▸ **Work required**
Retype every line of the data, keeping each word exactly.

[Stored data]
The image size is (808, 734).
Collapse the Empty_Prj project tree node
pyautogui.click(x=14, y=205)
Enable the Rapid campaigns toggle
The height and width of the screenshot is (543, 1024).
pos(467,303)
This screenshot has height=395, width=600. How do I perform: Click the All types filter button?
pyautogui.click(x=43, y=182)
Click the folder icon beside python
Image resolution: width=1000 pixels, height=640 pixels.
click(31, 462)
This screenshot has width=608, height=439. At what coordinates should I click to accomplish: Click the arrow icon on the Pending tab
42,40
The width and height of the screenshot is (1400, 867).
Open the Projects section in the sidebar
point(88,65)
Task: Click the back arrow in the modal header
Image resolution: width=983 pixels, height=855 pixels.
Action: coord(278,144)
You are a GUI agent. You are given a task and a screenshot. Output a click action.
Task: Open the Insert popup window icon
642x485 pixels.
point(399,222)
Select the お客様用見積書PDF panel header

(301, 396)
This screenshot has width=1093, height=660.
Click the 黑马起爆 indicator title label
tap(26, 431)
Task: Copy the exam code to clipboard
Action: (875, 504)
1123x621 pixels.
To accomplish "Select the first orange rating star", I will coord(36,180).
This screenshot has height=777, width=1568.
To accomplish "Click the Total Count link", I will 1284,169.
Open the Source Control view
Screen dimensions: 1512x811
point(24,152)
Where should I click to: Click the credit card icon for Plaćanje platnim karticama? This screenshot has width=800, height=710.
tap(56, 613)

▸ **Task response**
The image size is (808, 734).
Collapse the Empty_Prj project tree node
pyautogui.click(x=14, y=205)
Enable the Rapid campaigns toggle
The height and width of the screenshot is (543, 1024).
pos(467,303)
This screenshot has height=395, width=600. How do I perform: Click the All types filter button?
pyautogui.click(x=43, y=182)
Click the folder icon beside python
Image resolution: width=1000 pixels, height=640 pixels.
click(31, 462)
This screenshot has width=608, height=439. At what coordinates should I click to accomplish: Click the arrow icon on the Pending tab
42,40
The width and height of the screenshot is (1400, 867).
Open the Projects section in the sidebar
point(88,65)
Task: Click the back arrow in the modal header
Image resolution: width=983 pixels, height=855 pixels.
Action: coord(278,144)
You are a GUI agent. You are given a task and a screenshot. Output a click action.
Task: Open the Insert popup window icon
642x485 pixels.
point(399,222)
Select the お客様用見積書PDF panel header

(301, 396)
This screenshot has width=1093, height=660.
Click the 黑马起爆 indicator title label
tap(26, 431)
Task: Copy the exam code to clipboard
Action: (875, 504)
1123x621 pixels.
To accomplish "Select the first orange rating star", I will coord(36,180).
This screenshot has height=777, width=1568.
To accomplish "Click the Total Count link", I will 1284,169.
Open the Source Control view
Screen dimensions: 1512x811
point(24,152)
Where should I click to: Click the credit card icon for Plaćanje platnim karticama? This screenshot has width=800, height=710.
tap(56, 613)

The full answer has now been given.